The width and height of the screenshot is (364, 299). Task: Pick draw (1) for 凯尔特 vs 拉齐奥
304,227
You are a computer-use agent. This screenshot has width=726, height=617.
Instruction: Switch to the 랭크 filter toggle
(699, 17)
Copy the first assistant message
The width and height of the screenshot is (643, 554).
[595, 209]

...

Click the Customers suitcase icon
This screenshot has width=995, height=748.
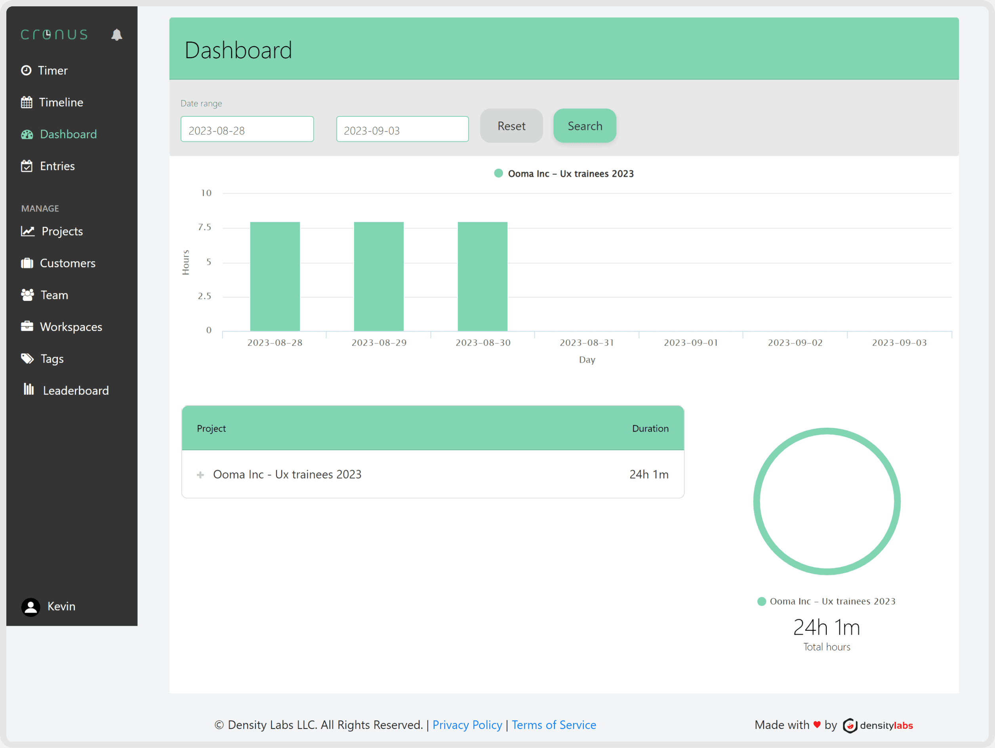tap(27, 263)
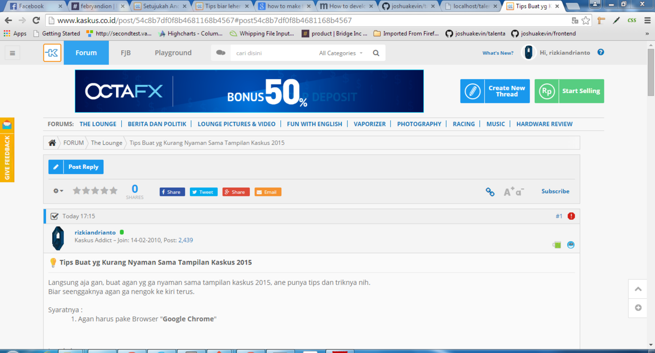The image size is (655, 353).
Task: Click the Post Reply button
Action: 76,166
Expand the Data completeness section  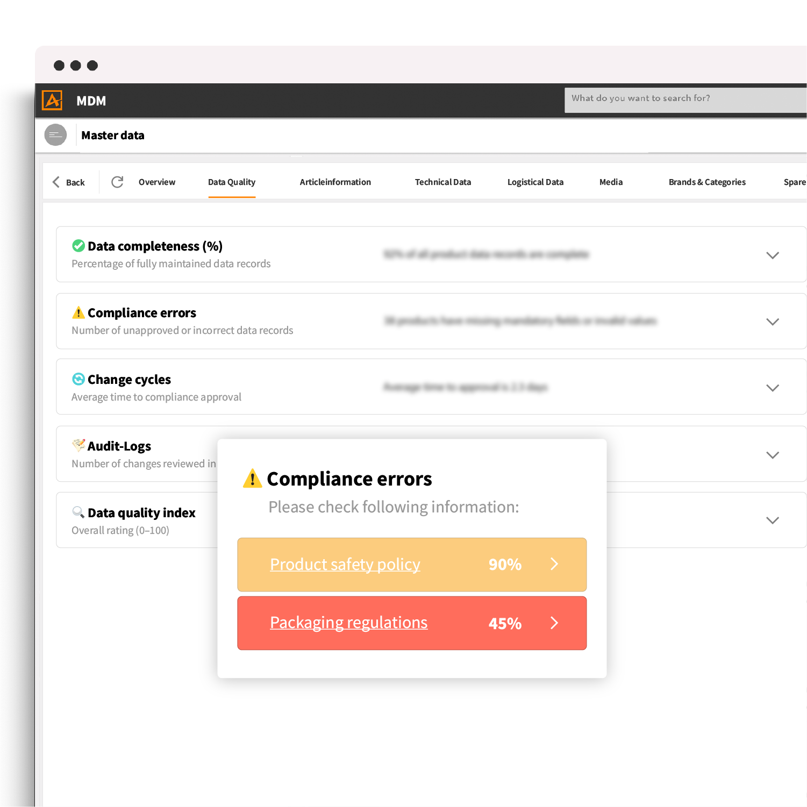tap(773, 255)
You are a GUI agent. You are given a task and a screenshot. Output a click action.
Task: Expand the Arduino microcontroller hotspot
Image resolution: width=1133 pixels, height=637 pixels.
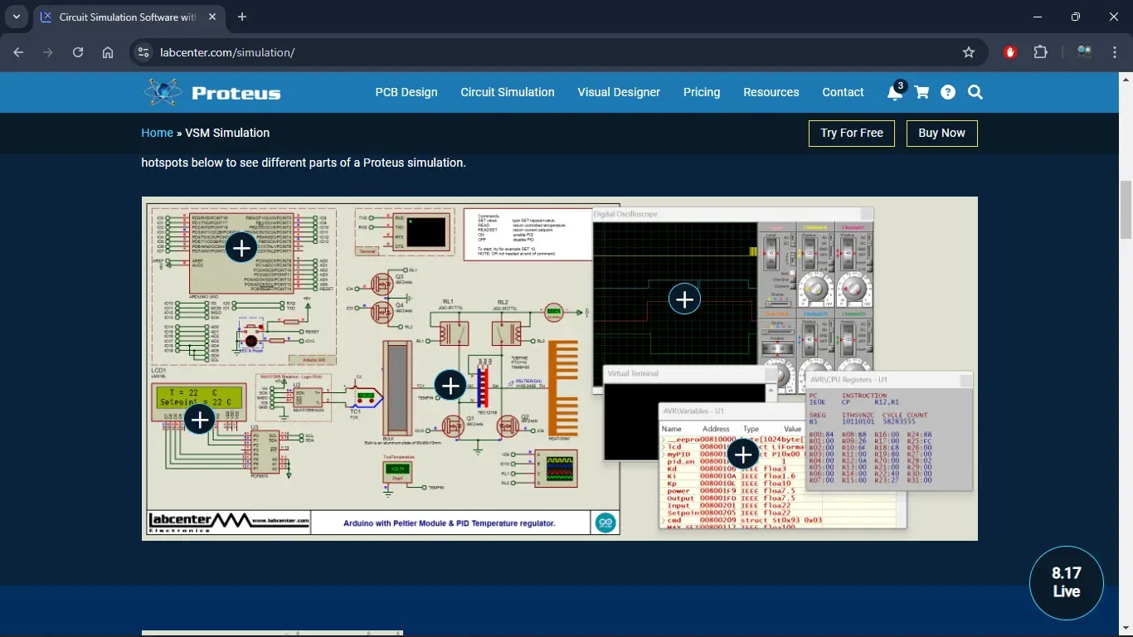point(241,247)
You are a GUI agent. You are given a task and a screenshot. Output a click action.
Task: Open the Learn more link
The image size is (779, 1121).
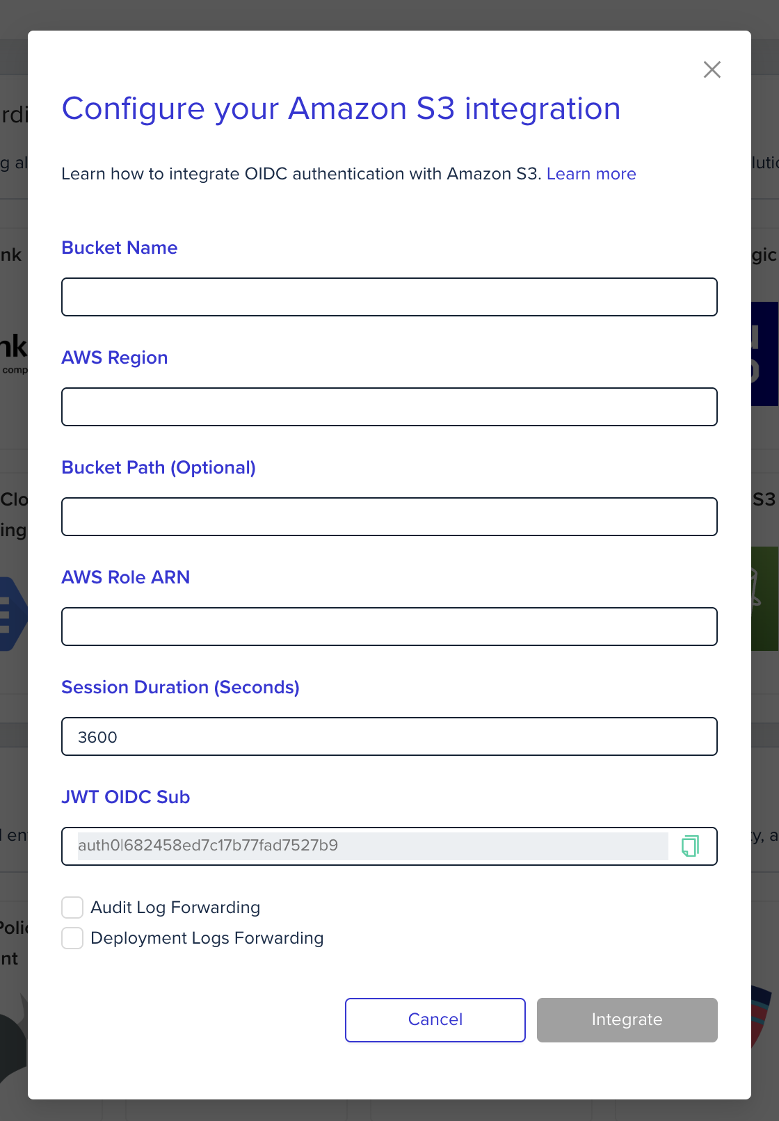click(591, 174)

---

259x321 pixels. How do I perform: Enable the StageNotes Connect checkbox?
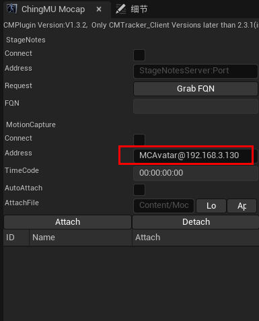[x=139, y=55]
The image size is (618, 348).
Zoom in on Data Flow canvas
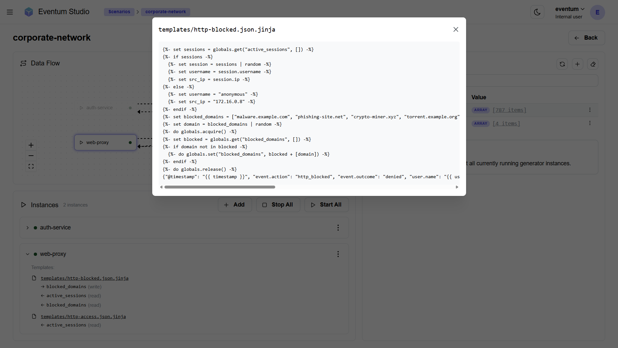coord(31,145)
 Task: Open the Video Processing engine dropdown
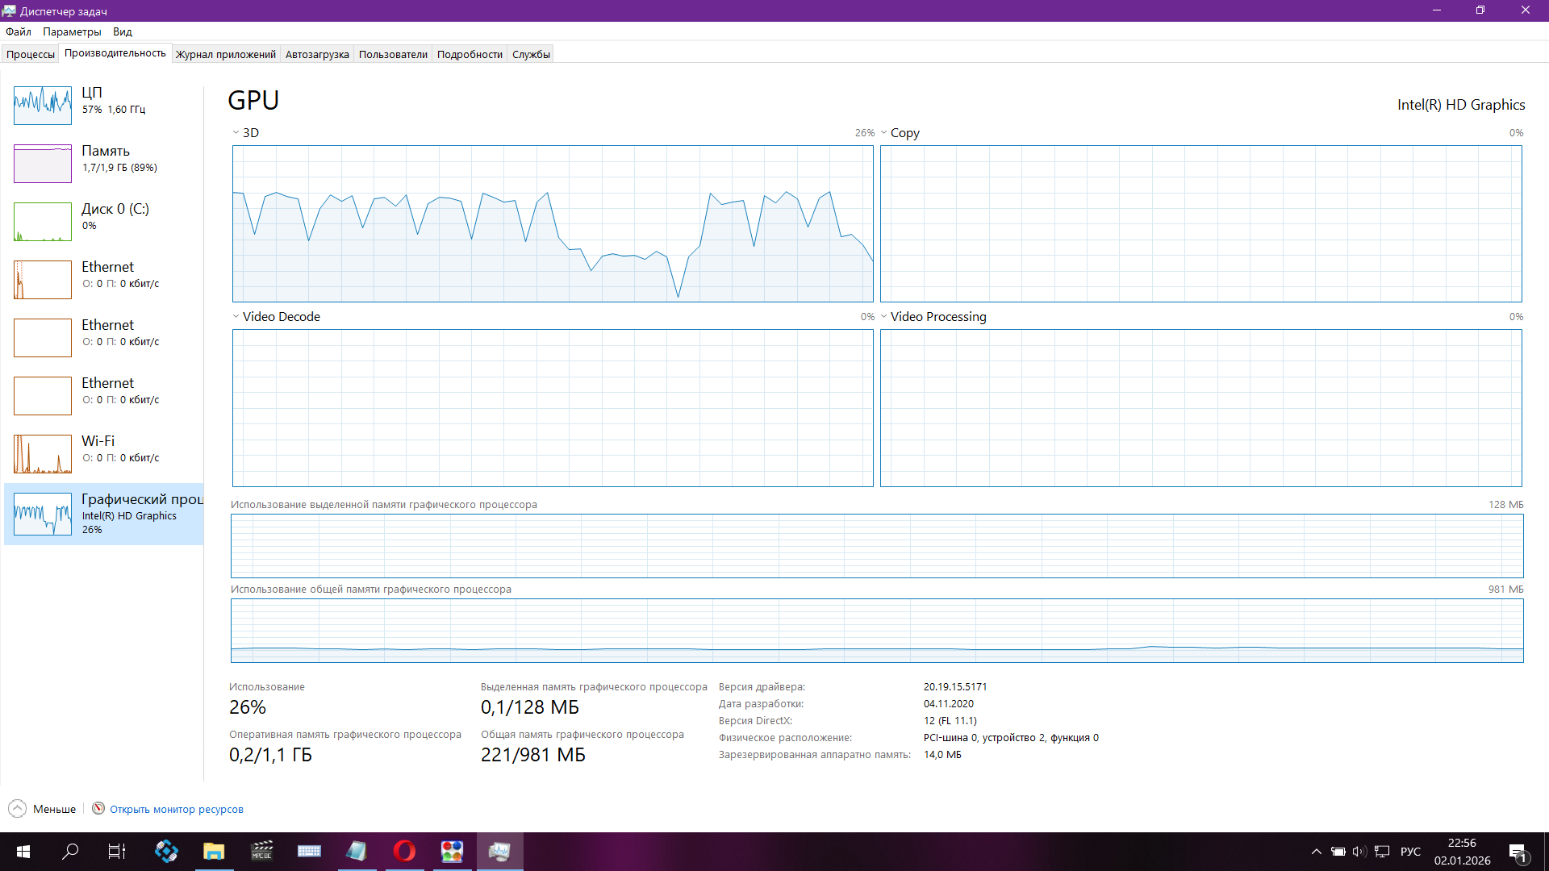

**THE TASK:**
Render the stretch from the line containing "259x321 pixels. How" through the line containing "Task: Open the Video" as a numbered list. Skip blank lines and leave the pictures out.

**EXERCISE SOLUTION:**
1. 259x321 pixels. How do I perform: Enable the StageNotes Connect checkbox?
2. [x=139, y=55]
3. The image size is (618, 348).
4. Zoom in on Data Flow canvas
5. coord(31,145)
6.  Task: Open the Video Processing engine dropdown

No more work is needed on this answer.